Et s’il est nécessaire de revivre chaque année le miracle de ‘Hanouka, c’est précisément parce que cette domination du monde inaugurée par l’empire de la raison (« ‘Hokhma baGoyim Taamin ») n’a pas encore pris fin, et qu’elle cherche toujours à faire disparaître, ‘Halila, toute possibilité d’un dévoilement métaphysique inscrit au cœur du monde dont le Temple est la matérialisation, et le peuple juif à la fois l’acteur et le dépositaire.
 
La fête de ‘Hanouka est donc le rappel que cette épreuve pour la Emounah nous engage dans un affrontement quant à la nature même de la sagesse dont l’issue n’est rien d’autre que le dévoilement de la transcendance au sein des limites de notre perception.

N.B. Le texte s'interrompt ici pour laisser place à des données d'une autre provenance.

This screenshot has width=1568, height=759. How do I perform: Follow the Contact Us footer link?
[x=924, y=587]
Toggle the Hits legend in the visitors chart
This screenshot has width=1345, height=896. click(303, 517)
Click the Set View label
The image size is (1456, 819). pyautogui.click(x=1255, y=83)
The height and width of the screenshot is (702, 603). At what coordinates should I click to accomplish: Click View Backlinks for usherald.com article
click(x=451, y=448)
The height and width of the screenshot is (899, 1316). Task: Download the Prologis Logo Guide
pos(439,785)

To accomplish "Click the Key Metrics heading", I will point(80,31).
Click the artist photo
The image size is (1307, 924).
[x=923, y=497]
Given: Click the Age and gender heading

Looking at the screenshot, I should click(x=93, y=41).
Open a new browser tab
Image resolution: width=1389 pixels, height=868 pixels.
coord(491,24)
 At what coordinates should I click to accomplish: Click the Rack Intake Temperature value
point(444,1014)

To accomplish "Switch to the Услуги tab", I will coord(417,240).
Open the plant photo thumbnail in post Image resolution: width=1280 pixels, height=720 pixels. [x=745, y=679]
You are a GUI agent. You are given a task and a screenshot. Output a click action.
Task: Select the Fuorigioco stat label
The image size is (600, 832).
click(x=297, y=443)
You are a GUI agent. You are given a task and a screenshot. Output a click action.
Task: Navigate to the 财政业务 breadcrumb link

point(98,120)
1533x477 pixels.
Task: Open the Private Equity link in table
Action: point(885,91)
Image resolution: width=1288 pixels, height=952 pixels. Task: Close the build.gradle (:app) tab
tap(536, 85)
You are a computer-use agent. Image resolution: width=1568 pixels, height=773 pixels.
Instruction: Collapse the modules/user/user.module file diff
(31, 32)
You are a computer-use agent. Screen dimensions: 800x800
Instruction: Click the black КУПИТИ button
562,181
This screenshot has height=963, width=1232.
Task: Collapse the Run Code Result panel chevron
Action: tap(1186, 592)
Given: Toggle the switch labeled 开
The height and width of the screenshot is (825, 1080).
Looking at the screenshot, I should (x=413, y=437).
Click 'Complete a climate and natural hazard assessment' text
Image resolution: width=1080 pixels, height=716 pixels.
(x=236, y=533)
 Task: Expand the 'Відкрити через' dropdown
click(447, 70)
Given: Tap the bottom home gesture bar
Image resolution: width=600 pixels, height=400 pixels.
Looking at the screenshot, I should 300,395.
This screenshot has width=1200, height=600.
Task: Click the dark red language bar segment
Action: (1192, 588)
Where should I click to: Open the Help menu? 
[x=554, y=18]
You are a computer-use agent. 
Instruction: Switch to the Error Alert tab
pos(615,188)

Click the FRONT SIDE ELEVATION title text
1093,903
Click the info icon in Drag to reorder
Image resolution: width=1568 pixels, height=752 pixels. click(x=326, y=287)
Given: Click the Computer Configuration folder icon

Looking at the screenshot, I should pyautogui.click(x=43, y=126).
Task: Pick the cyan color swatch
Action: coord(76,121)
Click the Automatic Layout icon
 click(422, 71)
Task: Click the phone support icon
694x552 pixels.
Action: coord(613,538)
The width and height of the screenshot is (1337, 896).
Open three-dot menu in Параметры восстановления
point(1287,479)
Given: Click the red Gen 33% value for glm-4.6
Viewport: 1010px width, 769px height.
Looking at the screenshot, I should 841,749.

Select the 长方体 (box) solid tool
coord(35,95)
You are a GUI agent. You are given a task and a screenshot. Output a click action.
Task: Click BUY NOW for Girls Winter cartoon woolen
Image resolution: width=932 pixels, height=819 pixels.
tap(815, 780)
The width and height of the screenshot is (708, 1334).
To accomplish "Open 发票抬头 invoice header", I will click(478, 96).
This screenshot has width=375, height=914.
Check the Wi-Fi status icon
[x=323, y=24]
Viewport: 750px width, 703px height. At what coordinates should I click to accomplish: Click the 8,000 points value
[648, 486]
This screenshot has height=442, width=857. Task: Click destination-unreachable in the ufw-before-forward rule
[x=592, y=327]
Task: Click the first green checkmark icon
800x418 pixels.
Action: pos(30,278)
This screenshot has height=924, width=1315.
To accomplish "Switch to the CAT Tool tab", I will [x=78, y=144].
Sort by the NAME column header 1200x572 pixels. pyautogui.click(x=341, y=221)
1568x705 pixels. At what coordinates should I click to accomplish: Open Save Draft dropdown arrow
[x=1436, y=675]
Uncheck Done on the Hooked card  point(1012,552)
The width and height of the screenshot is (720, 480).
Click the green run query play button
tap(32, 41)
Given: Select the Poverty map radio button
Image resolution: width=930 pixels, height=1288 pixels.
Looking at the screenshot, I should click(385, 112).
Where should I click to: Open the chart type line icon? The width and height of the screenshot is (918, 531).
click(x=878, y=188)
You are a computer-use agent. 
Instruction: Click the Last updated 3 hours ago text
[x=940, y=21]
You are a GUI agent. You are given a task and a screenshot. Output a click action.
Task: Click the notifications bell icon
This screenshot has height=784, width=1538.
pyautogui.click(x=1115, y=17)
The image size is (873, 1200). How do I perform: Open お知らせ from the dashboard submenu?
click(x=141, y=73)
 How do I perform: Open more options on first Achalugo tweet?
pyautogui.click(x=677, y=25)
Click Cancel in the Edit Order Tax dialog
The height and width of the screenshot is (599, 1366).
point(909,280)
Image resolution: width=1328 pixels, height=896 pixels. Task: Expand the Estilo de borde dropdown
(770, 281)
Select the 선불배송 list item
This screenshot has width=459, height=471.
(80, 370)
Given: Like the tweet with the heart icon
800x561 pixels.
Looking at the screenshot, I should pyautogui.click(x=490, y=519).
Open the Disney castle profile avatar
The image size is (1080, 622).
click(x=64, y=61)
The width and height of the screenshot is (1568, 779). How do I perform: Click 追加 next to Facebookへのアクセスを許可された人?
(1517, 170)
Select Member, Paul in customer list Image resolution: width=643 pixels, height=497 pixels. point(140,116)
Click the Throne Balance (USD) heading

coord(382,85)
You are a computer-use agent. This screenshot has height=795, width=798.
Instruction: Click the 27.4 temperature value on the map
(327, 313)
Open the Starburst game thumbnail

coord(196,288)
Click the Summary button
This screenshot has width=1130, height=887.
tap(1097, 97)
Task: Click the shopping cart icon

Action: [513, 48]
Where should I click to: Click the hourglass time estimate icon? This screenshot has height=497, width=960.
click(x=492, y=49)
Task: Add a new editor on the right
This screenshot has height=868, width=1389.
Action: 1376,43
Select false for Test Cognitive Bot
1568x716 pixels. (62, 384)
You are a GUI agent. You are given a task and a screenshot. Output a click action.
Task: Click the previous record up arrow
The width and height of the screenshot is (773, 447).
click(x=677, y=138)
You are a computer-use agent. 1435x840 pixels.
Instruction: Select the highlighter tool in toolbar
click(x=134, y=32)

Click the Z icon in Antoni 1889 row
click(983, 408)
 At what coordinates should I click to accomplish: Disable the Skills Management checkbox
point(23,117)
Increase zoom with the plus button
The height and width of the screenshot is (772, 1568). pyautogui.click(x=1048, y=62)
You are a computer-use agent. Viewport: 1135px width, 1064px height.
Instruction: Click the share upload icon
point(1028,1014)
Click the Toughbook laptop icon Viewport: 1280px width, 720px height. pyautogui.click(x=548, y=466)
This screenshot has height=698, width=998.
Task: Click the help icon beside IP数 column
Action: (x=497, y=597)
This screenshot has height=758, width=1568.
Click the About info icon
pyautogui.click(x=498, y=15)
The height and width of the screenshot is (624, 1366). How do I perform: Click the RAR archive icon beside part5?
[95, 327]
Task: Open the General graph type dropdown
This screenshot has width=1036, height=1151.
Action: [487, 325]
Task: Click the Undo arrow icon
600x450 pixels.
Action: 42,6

Reconnaissance que l’origine du savoir nous vient d’ailleurs (comme nous le disons dans la bénédiction : « Ata ‘Honen leAdam Daat »), que le sens précède l’intelligence pensant le monde, et que la quête de la sagesse doit nécessairement s’accorder avec le monde et avec l’exigence de la Parole qui lui donne forme (Tikoun haMiddot), le miracle de ‘Hanouka nous invite ainsi à endosser la responsabilité de devenir le réceptacle authentique et fidèle de la vérité. Ouvrant les portes de la subjectivité aux plus profondes espérances de l’être présentes dans la matière même de la création, ces petites lumières que nous allumons à la tombée de la nuit font s’effondrer les limites « a priori » de toute connaissance possible. Et tel est le sens même de leur Keddoucha : révéler dans le monde d’ici-bas l’intention divine qui y préside.